[Dataset rows]

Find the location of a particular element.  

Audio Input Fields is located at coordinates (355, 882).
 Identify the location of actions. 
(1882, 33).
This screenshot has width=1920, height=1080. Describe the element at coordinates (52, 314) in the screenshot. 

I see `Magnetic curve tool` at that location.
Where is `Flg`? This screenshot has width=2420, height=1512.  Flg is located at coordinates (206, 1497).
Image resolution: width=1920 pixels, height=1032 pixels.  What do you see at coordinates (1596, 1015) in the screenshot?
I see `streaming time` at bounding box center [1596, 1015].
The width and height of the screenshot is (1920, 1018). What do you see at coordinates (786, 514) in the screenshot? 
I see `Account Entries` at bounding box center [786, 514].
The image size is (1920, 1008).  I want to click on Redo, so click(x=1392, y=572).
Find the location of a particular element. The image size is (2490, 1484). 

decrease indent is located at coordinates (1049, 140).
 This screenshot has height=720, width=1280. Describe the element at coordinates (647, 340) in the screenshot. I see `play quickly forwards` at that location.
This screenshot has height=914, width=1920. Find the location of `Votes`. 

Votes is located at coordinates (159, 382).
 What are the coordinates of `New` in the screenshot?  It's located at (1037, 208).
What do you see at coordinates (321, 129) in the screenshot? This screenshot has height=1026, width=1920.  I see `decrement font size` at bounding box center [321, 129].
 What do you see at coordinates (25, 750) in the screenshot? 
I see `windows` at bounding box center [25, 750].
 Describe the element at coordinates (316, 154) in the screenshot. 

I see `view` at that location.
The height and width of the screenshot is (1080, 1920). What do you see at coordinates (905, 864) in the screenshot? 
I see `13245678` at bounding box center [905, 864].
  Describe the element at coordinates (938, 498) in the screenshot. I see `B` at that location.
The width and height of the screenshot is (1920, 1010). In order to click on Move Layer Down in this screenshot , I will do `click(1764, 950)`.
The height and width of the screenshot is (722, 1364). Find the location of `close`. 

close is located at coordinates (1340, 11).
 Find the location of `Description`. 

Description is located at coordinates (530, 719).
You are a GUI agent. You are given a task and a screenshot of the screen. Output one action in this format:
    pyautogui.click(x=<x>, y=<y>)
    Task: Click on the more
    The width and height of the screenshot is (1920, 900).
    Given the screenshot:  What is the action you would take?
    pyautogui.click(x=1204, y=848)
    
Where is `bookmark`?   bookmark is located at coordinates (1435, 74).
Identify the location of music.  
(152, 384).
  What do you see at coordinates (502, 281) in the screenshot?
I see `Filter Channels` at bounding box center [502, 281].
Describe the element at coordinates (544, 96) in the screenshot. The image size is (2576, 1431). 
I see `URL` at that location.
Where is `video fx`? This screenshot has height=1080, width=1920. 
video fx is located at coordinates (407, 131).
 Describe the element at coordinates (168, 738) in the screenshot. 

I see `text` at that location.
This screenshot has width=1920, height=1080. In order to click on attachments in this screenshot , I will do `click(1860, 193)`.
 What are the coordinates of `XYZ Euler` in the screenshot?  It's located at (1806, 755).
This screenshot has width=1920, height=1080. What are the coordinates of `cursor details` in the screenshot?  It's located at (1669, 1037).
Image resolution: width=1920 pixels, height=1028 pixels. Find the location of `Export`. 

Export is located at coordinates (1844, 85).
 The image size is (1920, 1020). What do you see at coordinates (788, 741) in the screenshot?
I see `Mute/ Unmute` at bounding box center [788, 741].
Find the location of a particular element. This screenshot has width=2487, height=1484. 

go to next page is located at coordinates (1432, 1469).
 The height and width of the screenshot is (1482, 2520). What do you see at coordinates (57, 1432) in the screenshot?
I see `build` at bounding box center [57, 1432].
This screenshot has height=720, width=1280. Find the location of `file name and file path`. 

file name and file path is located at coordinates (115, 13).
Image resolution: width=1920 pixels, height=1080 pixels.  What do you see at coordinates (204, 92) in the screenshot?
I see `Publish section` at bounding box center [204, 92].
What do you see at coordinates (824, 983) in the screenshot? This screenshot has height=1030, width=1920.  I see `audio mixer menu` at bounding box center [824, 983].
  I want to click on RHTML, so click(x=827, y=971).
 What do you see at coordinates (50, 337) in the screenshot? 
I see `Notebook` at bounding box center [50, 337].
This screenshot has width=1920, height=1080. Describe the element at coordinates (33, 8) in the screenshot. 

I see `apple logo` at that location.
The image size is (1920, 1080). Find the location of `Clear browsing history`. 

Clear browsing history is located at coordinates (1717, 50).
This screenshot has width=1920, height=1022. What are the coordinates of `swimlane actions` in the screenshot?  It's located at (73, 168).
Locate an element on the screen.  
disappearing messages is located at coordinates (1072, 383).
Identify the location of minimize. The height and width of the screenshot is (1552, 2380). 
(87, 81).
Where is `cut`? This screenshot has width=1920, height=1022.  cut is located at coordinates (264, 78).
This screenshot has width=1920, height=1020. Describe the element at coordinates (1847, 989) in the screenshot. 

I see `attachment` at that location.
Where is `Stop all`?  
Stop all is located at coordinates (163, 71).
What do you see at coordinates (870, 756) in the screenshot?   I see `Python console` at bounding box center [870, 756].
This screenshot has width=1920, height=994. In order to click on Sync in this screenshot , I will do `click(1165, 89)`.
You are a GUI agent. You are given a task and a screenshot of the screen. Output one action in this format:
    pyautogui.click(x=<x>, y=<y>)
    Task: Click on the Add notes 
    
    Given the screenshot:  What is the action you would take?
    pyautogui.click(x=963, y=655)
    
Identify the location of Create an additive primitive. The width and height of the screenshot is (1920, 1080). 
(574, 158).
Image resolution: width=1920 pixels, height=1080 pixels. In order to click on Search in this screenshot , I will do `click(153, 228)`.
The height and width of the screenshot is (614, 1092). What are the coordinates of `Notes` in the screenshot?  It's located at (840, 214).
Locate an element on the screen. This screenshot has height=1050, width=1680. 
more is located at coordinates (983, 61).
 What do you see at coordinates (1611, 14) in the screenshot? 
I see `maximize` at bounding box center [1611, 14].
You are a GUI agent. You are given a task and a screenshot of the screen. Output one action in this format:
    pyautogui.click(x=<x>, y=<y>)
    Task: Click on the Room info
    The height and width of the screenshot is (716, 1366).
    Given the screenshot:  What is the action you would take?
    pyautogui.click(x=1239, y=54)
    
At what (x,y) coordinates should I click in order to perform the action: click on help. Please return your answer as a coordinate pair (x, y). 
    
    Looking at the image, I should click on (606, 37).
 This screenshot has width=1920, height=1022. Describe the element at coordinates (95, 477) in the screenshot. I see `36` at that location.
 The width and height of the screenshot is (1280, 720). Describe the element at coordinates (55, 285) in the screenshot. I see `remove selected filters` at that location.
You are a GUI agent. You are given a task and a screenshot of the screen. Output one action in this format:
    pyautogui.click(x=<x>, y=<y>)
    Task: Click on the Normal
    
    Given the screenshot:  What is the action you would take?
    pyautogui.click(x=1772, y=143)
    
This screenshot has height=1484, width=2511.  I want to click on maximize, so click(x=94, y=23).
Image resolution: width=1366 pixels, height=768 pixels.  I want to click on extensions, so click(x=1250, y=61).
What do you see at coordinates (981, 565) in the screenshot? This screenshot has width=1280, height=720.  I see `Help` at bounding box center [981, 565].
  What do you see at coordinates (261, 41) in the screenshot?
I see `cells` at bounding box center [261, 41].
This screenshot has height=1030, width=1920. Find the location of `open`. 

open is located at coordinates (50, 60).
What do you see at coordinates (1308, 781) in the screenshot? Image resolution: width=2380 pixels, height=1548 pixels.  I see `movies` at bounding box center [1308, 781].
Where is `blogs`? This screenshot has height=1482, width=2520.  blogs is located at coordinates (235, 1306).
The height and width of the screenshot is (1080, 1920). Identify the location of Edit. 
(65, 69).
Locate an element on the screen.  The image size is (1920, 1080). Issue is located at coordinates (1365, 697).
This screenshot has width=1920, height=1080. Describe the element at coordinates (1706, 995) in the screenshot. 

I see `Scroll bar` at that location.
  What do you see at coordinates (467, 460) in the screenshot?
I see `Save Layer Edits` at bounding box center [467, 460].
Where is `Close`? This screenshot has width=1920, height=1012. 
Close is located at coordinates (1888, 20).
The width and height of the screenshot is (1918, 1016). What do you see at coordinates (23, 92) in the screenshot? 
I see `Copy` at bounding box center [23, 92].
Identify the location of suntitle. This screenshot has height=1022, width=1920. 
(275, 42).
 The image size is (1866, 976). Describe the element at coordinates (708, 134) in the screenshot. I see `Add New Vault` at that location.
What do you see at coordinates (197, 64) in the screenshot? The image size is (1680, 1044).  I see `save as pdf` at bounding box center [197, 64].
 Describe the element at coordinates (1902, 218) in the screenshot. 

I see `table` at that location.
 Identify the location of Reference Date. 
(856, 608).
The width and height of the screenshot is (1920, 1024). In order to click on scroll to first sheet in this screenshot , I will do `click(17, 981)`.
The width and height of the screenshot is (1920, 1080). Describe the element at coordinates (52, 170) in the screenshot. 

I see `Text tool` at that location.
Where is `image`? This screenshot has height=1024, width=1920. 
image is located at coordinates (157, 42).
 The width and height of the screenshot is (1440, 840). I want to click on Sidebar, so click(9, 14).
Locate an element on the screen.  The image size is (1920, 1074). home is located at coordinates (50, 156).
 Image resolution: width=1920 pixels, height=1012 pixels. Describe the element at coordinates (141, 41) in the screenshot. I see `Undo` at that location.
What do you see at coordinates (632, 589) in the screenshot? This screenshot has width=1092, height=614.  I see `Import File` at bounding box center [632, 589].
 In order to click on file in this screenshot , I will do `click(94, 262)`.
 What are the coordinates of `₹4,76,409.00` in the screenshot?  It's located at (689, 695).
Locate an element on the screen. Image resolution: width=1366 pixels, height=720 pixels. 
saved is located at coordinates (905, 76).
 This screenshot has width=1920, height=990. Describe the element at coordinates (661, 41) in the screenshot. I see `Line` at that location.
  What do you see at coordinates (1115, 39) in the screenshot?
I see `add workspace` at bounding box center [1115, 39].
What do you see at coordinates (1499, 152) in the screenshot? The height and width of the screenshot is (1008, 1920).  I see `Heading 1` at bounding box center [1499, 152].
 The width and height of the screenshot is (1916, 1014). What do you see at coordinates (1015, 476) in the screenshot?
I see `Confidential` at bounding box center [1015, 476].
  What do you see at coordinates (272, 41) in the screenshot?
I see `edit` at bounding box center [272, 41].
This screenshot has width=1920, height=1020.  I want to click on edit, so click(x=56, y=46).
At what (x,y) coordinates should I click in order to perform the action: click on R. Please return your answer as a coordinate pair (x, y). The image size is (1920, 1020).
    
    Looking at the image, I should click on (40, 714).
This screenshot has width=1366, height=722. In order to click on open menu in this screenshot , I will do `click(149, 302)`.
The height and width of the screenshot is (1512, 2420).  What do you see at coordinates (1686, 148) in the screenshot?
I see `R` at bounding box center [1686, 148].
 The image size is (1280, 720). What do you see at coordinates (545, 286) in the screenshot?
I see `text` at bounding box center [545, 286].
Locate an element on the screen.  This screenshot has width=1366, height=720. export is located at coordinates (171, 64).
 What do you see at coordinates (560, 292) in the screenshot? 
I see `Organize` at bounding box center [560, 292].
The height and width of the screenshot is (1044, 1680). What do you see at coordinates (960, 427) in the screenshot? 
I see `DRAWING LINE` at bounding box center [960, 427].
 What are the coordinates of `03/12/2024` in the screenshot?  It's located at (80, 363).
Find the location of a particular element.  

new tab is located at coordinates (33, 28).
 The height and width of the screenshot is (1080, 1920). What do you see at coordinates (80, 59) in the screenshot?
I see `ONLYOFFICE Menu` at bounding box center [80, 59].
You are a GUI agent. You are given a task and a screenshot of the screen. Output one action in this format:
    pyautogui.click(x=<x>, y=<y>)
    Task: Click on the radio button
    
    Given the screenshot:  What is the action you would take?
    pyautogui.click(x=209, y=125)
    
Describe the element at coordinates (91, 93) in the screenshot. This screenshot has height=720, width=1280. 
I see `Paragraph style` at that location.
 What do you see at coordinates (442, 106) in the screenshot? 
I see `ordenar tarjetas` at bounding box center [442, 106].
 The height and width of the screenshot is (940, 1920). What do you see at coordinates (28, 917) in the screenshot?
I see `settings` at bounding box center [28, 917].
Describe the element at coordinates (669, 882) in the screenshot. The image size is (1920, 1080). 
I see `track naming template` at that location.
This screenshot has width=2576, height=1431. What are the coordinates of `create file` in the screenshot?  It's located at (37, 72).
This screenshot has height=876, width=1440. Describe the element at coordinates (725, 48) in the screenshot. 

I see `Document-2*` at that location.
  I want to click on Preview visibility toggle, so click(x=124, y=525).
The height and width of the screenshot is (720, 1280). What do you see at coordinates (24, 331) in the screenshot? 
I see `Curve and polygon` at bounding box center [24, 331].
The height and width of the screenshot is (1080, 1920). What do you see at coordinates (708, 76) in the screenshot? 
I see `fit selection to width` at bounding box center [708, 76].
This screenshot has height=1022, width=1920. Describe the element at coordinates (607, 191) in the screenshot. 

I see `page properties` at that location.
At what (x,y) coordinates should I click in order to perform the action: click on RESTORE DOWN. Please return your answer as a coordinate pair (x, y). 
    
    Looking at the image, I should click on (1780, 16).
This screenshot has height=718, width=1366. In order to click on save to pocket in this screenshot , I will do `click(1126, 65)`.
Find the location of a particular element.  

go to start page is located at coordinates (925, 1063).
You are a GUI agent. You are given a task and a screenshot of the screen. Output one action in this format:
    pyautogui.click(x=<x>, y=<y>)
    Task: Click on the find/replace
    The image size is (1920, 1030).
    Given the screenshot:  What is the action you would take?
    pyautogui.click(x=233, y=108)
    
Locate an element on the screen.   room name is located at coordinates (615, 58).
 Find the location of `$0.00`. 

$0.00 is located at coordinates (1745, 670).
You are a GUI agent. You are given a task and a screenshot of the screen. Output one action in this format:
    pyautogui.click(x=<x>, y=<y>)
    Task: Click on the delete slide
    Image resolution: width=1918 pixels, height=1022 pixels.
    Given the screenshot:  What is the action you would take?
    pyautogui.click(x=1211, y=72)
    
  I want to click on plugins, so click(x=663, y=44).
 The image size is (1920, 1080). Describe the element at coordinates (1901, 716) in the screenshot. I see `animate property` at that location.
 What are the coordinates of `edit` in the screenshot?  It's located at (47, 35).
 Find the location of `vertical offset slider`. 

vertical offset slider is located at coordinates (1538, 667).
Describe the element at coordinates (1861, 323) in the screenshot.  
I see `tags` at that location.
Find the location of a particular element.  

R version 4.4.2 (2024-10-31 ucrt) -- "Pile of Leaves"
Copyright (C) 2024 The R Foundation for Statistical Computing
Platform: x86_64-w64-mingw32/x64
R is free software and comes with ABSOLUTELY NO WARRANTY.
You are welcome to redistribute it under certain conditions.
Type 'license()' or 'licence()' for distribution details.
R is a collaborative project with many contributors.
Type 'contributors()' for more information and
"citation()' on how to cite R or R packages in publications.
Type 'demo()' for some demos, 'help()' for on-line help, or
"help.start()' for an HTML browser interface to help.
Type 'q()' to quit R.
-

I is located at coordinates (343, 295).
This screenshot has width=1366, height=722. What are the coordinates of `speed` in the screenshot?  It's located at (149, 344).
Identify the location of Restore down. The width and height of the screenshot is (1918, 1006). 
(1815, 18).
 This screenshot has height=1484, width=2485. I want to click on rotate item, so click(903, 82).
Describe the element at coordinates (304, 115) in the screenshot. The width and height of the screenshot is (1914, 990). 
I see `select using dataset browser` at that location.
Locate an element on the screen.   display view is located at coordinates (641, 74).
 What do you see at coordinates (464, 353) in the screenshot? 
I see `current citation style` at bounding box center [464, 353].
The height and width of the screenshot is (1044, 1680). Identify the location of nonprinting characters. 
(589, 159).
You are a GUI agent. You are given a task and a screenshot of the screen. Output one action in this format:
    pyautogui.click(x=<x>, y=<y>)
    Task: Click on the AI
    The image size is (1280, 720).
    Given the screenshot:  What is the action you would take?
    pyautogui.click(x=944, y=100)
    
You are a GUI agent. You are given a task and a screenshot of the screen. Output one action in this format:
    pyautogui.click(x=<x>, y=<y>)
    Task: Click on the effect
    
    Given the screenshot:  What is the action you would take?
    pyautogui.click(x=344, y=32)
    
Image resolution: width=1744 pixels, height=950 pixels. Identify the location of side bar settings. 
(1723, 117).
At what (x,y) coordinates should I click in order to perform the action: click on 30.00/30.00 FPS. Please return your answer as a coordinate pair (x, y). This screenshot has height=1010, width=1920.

Task to complete: How many of the lines above contain the string "browsing"? Case counts, and the reply should be the number only.

Answer to the problem: 2